## TASK DESCRIPTION
Could you return, exactly as written, every line from the one containing "Task: Focus the" through the last line of the entries below, leaving out the pictures?

## MATERIAL SHOWN

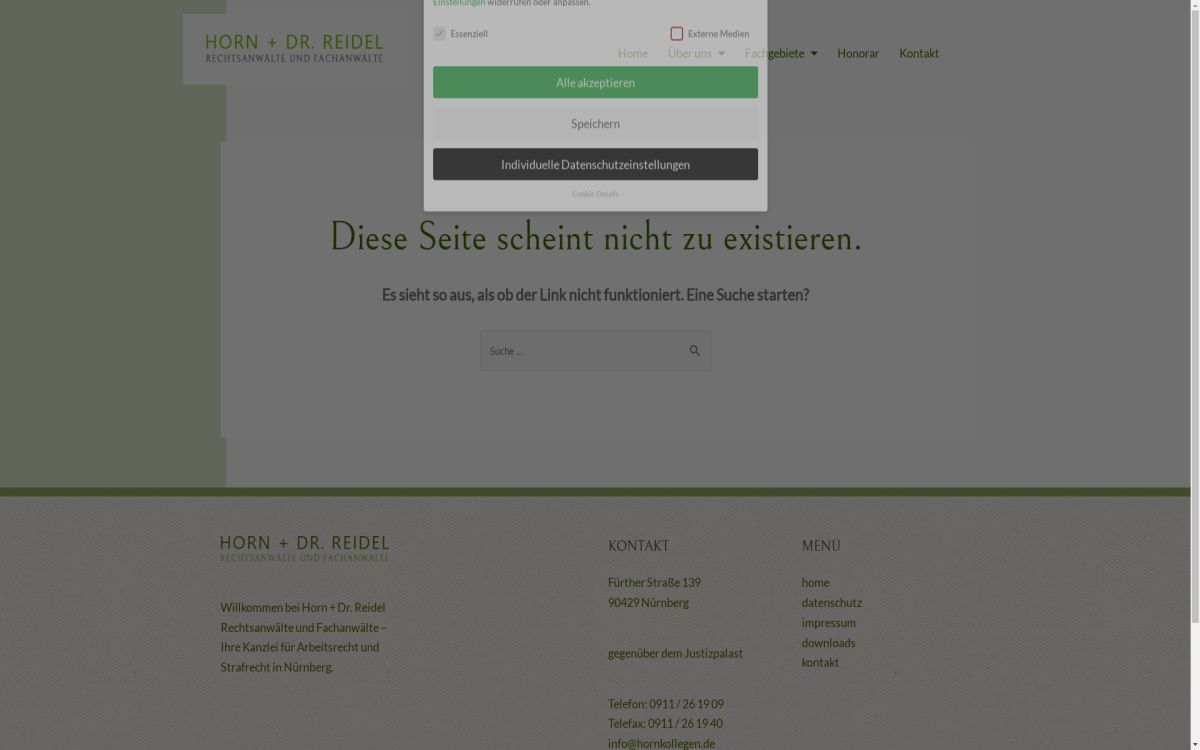Open the datenschutz footer link
Image resolution: width=1200 pixels, height=750 pixels.
(831, 602)
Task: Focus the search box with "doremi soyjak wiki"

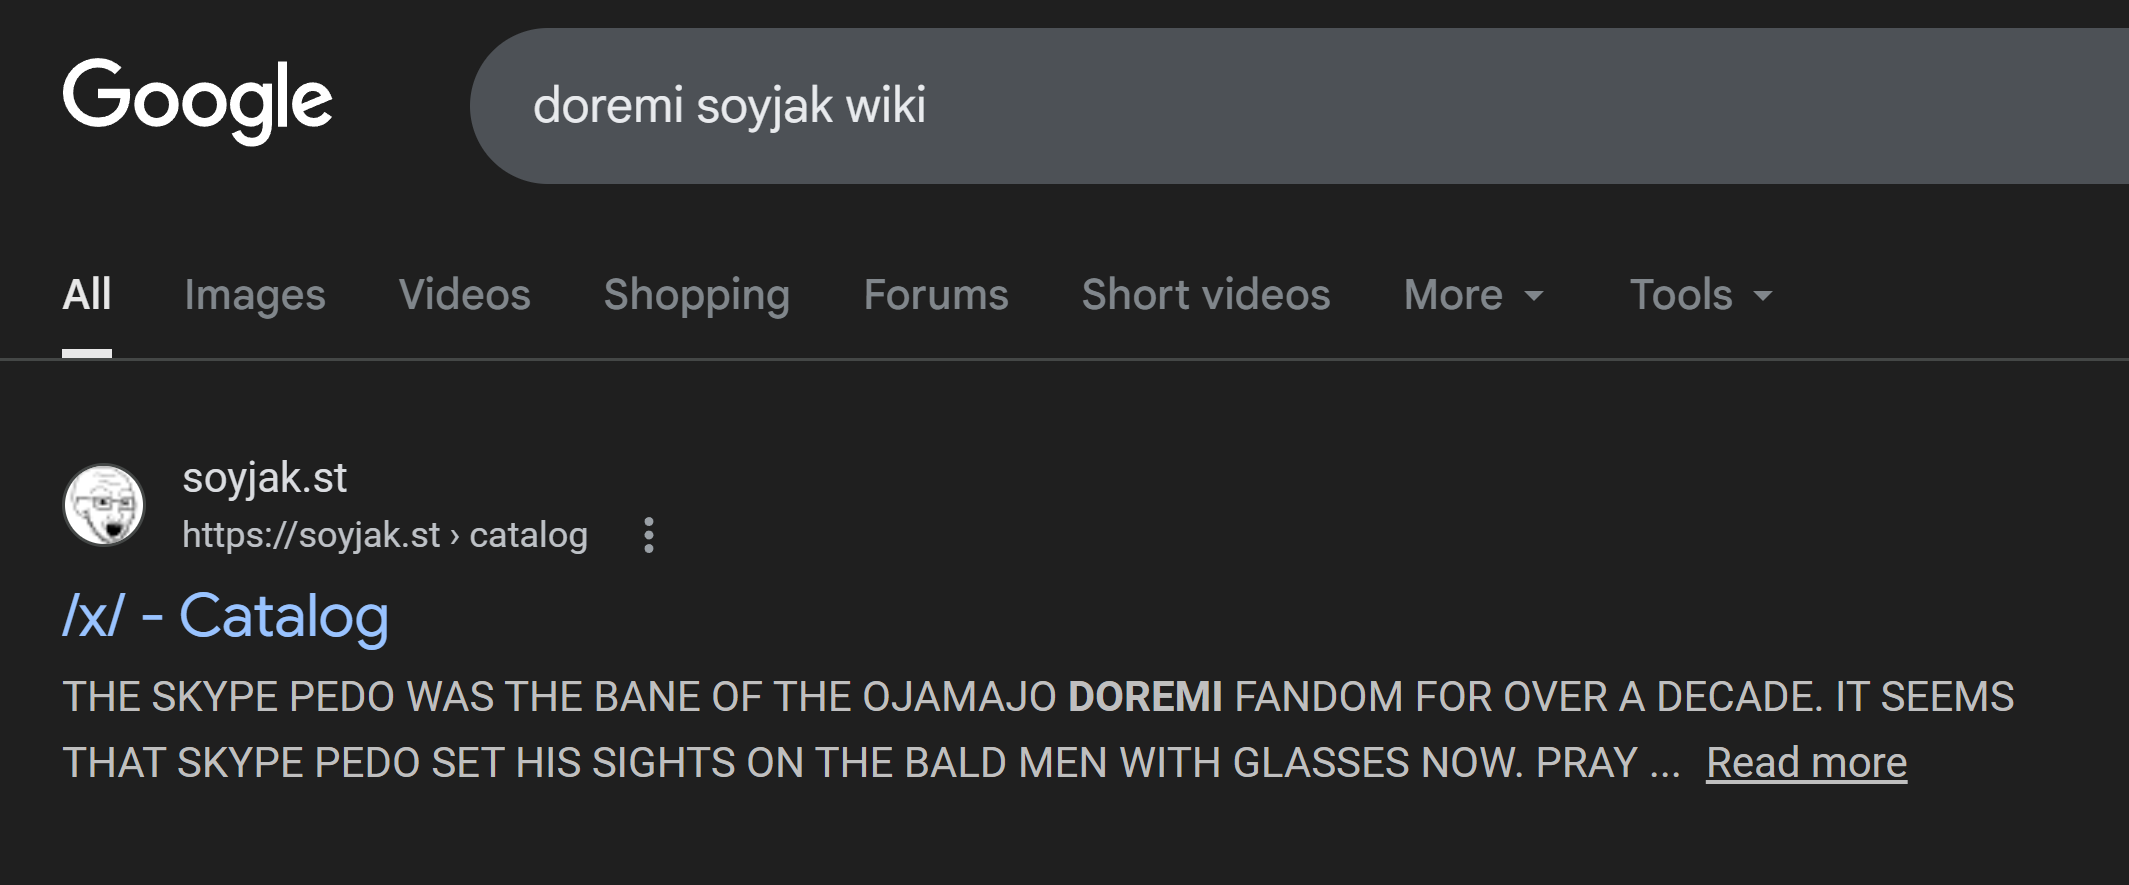Action: [x=1200, y=105]
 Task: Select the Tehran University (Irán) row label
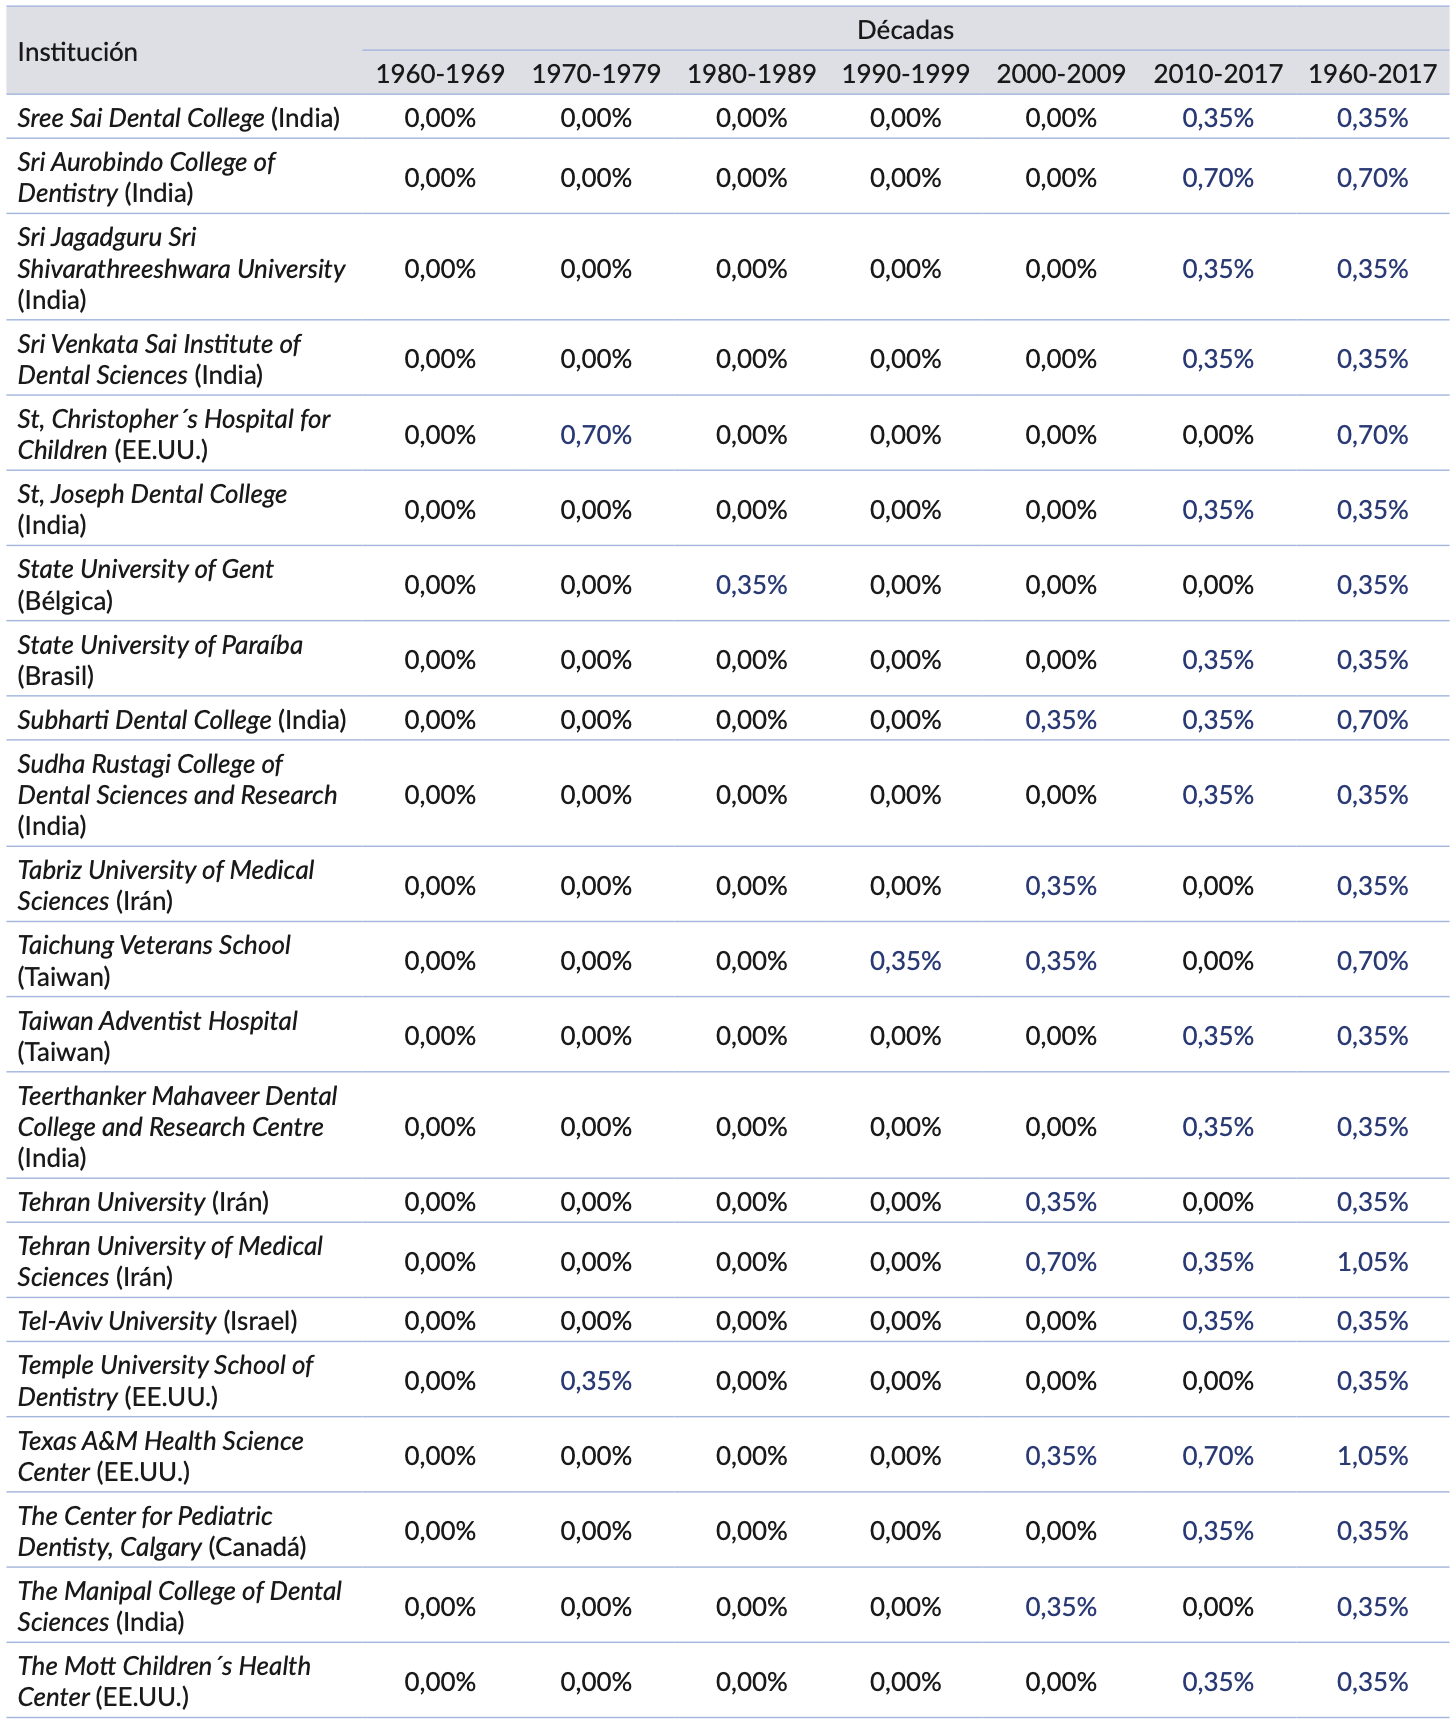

## EXERCISE ANSWER
Task: Focus the search box with "doremi soyjak wiki"

Action: [x=1200, y=105]
 Task: Select the Tehran University (Irán) row label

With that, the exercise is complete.